Well before the prosecution pressed any charges against Aydin Dogan, founder of Dogan Holding, the newspaper, which is considered close to Erdogan and his clique, published a picture showing Dogan in handcuffs.

Meanwhile, 34 journalists are being prosecuted on similar allegations. Among these are Cumhuriyet Editor-in-Chief Can Dündar; Özgür Mumcu, of the same newspaper; Ertuğrul Özkök, who is one of the most important columnists with Hurriyet; as well as journalists from other newspapers, including Taraf and Aydinlik.

But even the “word-of-mouth” press, if we can use the term, has not been spared from the clampdown. According to Sözcü newspaper, 13 people were arrested in the past 13 months on the grounds of “insulting the president”; 236 people are already being prosecuted on this charge.

The newspaper noted that among those arrested are five individuals who are relatives of soldiers or policemen who were killed in clashes with PKK militants in southeast Anatolia. All five are reported to have made remarks during the funerals of the martyred men blaming Erdogan for their deaths, as it was he who plunged the country into an unjustifiable war as part of his scheme to reverse JDP losses in the 7 June general elections.

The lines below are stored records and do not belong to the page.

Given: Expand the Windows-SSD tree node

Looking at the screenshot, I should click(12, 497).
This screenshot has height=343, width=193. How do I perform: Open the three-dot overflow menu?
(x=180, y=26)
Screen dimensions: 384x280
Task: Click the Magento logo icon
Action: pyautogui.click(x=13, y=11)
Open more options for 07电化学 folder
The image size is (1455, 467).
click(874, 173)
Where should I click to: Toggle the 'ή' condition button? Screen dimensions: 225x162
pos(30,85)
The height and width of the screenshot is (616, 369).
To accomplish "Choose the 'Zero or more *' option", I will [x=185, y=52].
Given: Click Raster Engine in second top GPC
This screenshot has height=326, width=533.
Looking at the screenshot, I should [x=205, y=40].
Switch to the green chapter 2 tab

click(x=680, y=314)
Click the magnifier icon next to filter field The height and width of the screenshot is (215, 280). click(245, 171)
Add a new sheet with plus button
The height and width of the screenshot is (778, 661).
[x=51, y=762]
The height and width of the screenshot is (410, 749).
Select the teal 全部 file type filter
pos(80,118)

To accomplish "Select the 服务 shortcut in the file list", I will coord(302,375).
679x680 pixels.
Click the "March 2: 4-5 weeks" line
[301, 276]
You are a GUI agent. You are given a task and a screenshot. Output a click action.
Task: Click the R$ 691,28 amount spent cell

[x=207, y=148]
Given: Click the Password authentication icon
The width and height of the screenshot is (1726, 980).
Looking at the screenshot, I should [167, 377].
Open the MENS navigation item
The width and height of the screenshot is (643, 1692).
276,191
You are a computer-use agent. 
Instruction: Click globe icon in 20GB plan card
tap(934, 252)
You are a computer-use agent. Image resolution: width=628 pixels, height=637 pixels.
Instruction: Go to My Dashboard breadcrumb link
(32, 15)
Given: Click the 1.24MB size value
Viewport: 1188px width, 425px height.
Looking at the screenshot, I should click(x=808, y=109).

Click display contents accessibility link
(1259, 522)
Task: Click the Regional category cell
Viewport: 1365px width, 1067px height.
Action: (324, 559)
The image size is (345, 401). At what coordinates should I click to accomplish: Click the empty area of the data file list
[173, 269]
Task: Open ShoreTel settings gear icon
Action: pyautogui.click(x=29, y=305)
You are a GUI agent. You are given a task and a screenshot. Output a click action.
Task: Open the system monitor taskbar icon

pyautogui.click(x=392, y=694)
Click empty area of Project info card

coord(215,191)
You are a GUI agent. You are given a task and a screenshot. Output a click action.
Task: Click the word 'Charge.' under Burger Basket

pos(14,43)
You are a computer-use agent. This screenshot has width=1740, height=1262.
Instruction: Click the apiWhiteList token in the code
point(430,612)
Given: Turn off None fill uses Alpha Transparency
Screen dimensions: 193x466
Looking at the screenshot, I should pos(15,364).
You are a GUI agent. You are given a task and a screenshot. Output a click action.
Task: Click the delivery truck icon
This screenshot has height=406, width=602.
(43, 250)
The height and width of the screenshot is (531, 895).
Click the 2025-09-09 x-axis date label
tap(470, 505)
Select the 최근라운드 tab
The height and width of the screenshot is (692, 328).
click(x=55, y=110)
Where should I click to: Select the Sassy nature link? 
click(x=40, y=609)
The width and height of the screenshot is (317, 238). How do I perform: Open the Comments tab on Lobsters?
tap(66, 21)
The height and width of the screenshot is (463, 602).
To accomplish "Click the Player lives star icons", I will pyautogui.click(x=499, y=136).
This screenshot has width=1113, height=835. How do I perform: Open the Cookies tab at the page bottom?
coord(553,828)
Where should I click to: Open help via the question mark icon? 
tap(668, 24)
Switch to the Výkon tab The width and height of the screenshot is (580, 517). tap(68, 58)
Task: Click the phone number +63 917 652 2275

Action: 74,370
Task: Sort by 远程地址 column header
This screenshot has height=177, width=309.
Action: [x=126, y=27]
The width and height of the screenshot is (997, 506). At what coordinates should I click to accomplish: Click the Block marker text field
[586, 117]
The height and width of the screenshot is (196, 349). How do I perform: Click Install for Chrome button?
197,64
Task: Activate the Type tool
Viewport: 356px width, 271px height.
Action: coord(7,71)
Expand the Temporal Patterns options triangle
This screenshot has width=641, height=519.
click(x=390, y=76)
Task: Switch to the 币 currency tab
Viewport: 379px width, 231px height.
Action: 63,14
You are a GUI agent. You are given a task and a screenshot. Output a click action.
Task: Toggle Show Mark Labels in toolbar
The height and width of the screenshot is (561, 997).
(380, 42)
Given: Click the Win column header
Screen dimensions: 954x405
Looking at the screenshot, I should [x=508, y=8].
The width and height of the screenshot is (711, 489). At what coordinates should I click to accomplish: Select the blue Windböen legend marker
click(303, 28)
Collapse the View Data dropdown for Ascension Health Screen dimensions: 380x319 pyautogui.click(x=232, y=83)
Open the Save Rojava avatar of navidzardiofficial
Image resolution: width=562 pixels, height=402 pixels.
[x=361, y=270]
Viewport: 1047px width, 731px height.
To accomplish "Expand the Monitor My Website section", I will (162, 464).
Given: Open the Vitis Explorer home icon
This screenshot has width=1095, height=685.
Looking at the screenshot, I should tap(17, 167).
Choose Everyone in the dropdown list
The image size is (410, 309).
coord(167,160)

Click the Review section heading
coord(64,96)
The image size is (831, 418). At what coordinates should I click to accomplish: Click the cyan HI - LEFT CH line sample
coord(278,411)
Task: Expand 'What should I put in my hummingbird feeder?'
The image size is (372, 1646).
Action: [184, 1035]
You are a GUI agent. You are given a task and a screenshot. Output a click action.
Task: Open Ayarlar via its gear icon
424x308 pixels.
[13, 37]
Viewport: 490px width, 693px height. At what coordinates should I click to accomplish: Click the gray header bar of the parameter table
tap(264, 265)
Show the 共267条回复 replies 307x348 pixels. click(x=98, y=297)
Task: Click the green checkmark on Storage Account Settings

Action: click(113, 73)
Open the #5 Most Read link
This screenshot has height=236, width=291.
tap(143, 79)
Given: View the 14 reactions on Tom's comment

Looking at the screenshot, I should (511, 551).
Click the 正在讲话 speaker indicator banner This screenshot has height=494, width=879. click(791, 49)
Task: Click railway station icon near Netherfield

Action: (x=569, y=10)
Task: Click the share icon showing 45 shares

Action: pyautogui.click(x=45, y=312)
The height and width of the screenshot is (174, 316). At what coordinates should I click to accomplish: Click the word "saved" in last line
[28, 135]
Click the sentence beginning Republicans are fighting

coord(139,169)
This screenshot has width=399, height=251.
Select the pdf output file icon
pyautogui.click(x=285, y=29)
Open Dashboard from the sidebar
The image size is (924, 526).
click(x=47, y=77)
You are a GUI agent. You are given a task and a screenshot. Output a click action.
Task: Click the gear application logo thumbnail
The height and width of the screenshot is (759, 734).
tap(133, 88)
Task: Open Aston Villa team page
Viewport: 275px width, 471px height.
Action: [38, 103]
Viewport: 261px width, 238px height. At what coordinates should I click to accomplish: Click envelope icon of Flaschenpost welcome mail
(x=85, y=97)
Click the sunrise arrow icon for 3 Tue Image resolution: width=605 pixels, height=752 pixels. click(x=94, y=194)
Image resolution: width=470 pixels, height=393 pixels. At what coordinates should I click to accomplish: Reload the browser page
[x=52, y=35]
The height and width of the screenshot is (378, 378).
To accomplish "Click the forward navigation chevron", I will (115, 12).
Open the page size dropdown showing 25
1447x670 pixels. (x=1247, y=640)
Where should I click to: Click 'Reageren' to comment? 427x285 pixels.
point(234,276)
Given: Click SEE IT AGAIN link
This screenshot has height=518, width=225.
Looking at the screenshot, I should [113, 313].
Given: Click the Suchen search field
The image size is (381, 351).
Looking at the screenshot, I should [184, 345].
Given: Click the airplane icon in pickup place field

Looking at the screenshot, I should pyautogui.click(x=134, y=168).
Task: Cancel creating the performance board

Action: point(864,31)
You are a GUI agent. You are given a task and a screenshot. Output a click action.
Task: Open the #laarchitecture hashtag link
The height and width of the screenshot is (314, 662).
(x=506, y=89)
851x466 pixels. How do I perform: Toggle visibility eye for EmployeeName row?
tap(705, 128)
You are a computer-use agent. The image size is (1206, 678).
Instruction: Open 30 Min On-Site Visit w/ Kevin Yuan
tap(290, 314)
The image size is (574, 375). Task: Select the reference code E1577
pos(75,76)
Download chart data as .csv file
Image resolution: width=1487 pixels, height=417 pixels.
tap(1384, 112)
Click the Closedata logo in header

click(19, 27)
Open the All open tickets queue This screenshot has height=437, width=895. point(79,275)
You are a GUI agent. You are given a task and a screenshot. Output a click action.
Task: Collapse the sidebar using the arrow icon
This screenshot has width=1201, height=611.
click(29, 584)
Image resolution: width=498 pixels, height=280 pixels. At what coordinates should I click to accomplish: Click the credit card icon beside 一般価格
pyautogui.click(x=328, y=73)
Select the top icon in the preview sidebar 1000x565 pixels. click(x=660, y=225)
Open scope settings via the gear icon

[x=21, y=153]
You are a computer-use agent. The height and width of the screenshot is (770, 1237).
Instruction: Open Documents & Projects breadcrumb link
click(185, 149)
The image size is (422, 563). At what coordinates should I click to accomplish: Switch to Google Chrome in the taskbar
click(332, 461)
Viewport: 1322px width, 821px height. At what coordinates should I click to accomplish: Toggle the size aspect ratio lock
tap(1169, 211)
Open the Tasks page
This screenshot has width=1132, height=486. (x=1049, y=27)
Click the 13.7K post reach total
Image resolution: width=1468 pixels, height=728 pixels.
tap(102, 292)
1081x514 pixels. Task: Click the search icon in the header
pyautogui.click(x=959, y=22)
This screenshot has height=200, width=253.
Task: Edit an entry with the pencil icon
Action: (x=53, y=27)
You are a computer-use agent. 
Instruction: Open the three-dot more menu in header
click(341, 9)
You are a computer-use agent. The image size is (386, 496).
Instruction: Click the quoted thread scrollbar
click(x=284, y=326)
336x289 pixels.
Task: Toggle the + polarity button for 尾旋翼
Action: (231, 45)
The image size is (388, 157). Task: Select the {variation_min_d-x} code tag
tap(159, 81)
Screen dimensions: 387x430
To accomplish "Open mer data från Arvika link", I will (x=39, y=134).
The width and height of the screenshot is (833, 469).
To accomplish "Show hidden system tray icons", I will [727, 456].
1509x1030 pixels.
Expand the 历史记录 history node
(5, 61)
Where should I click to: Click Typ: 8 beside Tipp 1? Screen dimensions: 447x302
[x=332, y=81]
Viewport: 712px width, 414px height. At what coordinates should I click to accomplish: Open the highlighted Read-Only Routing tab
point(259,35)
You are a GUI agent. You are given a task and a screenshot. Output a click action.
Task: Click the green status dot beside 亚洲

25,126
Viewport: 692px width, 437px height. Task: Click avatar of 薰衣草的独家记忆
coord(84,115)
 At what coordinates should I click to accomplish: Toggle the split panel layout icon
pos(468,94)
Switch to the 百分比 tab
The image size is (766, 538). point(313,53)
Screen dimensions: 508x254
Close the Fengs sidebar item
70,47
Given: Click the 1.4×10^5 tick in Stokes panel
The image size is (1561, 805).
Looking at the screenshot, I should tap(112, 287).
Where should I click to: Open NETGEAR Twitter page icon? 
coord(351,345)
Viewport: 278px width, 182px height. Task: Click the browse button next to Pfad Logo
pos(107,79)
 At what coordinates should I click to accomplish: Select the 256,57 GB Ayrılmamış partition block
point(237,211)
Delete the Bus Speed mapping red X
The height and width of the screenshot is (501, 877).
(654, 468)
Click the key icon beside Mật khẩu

It is little wonder that Ayse Isil Karakas, vice president of the EU Court of Human Rights, was moved to observe that the law that makes insulting the president a criminal offence has become a tool used to intimidate those who criticise Erdogan.

“Turkey had the image of a country where torture was tolerated; I am happy to say that this image no longer exists. [But] what replaced it? The image of a country where freedom of the press and freedom of speech are not protected, the Internet is blocked and lawsuits are continuously being filed against people for insulting the president. Such practices do not exist in Europe,” she said.

US Secretary of State John Kerry also felt compelled to express his concerns over the harassment of journalists and suppression of press freedoms in Turkey to his Turkish counterpart Feridun Sinirlioglu. He spoke to Sinirlioglu during meetings that accompanied the inaugural ceremonies of the 70th session of the UN General Assembly.

US Ambassador to Ankara John Bass echoed the sentiment during the annual conference of the American-Turkish Council recently held in Washington. The ambassador expressed the hope that Turkish citizens will have the opportunity to cast their votes in free and fair elections on 1 November, the appropriate climate for which requires a free and robust press.

The growing concern abroad is not without cause. The space for the unrestricted word and image has shrunk enormously under JDP rule, to the degree that one has the impression that the free press in Turkey may soon breathe its last.

In the hope of bringing the press back from the brink of death, opposition parliamentary deputies joined hundreds of journalists, writers and civil society representatives in a march ed along Istiklal Street in the heart of Istanbul to protest the government’s campaign of oppression and intimidation against the press.